Even then, Cherif Kouachi would talk about wanting to stage an attack in France, a friend told investigators. But their mentor told them the fight was elsewhere.

Some members of the Buttes-Chaumont group would later be killed in Iraq or return badly maimed, but the Kouachi brothers never made it to the war. Cherif Kouachi was arrested in a 2005 crackdown on the network that was funneling fighters. He had a plane ticket for Syria, then the gateway for fighters hoping to do battle against the U.S. in Iraq. His brother’s role in the network, if any, is unclear.

At the time, the younger Kouachi told investigators he was relieved to be caught. He described himself as a “ghetto Muslim,” according to the French newspaper Le Monde, a clean-shaven hipster who liked to rap and smoke marijuana with friends. He didn’t want to die in Iraq, he said, but was afraid he would be called a coward if he didn’t go.

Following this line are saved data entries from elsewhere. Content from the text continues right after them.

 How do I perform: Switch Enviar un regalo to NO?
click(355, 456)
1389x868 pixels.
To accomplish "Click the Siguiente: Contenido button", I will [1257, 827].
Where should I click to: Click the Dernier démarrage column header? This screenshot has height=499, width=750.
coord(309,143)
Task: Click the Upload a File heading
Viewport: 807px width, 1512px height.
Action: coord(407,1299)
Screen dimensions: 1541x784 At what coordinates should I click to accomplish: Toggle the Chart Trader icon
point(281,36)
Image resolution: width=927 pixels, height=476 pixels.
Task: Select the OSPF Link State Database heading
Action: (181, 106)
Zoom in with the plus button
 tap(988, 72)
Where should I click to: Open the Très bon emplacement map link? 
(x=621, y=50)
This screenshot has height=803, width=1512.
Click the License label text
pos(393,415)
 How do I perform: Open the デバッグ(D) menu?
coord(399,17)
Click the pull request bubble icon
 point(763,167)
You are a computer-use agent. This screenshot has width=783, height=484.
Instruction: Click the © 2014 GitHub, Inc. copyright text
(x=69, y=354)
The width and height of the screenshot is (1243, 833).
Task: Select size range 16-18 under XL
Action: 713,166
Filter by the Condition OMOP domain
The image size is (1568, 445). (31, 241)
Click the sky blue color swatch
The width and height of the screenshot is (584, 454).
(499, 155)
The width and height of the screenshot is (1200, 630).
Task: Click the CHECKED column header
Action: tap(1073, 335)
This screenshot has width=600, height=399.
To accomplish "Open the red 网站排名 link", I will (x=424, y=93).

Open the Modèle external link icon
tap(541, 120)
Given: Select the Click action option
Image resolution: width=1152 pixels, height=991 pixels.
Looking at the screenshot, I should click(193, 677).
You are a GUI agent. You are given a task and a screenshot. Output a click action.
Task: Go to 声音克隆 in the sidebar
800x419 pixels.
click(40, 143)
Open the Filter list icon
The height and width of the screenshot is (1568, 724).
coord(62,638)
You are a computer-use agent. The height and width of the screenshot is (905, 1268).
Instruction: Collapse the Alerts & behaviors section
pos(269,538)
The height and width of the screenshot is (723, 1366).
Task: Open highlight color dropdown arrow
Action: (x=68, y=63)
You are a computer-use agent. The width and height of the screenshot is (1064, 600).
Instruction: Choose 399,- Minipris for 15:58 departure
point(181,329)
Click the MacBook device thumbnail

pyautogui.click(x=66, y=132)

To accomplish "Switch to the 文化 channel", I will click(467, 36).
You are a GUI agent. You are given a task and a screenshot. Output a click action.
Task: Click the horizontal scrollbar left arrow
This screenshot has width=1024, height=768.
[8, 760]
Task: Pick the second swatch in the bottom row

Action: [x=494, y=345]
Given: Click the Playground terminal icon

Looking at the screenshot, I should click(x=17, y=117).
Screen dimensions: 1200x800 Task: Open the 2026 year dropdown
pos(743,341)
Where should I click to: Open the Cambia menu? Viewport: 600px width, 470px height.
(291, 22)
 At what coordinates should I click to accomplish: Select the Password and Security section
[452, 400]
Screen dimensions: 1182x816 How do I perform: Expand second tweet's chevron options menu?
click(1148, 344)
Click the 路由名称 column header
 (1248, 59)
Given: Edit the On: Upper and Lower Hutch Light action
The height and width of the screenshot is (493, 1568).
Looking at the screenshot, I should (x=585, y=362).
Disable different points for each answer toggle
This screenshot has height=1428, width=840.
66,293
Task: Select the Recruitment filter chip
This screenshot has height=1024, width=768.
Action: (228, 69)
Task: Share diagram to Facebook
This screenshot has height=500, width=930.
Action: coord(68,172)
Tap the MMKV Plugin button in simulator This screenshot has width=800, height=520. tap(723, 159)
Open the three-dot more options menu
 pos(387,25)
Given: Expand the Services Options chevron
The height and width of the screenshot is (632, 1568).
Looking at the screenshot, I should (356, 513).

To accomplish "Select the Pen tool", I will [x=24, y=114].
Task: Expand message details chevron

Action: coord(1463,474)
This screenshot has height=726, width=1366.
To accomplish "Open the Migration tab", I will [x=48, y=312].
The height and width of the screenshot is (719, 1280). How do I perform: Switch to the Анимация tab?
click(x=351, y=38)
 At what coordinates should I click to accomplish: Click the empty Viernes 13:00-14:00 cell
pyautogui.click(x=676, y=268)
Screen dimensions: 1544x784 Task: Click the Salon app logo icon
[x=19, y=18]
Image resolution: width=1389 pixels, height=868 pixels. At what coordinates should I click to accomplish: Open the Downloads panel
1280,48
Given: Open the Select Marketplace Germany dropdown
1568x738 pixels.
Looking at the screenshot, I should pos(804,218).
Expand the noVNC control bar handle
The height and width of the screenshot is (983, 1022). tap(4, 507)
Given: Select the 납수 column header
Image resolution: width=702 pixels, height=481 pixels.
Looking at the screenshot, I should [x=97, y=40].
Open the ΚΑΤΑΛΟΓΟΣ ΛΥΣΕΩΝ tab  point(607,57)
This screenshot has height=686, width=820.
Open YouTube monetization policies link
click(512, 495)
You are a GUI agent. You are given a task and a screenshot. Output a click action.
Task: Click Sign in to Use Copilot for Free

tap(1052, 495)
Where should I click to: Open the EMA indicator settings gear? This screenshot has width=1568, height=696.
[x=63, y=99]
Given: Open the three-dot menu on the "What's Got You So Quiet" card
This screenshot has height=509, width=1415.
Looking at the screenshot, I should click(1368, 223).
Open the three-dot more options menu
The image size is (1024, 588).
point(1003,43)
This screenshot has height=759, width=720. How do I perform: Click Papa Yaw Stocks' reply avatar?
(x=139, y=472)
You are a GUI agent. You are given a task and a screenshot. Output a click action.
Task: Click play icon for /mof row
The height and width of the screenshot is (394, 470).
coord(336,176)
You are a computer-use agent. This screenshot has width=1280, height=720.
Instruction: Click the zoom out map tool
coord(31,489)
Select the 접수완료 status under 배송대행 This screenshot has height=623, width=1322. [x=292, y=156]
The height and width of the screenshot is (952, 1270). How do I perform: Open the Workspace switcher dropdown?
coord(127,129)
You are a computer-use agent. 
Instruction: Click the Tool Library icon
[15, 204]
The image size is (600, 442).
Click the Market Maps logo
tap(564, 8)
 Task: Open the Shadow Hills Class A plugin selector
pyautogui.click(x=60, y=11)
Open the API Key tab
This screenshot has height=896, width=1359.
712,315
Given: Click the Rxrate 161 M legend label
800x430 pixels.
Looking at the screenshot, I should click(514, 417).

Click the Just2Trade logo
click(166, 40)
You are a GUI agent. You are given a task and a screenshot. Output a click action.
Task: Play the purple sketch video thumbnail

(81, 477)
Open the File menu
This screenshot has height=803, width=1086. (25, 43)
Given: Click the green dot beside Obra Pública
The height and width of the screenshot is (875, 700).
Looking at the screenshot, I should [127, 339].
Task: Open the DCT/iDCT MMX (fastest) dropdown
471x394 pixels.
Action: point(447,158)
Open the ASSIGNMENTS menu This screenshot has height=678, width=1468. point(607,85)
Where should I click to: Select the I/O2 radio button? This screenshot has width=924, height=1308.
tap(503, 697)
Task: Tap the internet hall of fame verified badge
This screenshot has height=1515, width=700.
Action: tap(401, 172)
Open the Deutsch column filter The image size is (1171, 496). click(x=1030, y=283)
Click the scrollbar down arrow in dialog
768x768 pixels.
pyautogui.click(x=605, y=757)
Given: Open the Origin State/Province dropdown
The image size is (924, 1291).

Prosecutors thought he had been manipulated by a cult-like ideology and didn’t consider him a serious threat. When the case wrapped up in 2008, he was sentenced to time served.

But the radicalization that had begun on the streets of Paris intensified in prison, experts say. Remanded after his arrest to Fleury-Merogis Prison south of Paris, the nation’s largest, he found himself in the company of hardened extremists.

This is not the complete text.